Fostering a homeless animal is always a form of changemaking. Just by the act of taking an animal into your home, sharing your world, and offering your care, you are making a statement. And by being willing to give that animal up, when he or she finds a home, and then take in another, you have given those animals a chance at life that they would not have otherwise had in a crowded shelter. And if you let others know that you foster, you are spreading the word that animals deserve to live.
A number of shelters around the country, including the San Francisco SPCA and New York’s ASPCA, offer a very special type of foster care which, perhaps, make an even more powerful statement about the value of animals’ lives. In their “fospice” programs, they find foster homes for terminally ill animals who would otherwise have to be killed, even though they still have some quality time left on this earth. The message of this program is loud and clear — each life matters.

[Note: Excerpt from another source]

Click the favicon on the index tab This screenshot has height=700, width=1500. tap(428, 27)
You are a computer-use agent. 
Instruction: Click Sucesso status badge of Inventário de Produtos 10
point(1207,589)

Does saving these animals make sense? For one thing, they will require veterinary care. For another, their foster parents will have just gotten comfortable with them, and come to love them, when it’s time to say goodbye. And in a world with too many animals, we obviously need to prioritize and help those who have the most to gain. So yeah, a good argument could be made that it makes no sense at all.
Competing against all of these perfectly valid arguments is the fundamental fact that each life matters. So I admire those who are able and willing to take in these animals and ease their final days. But I hope that when they do so, they don’t keep it to themselves. Let the world know. Then, perhaps, the message that this act of compassion carries will reach others who need some lessons in how to think about animals.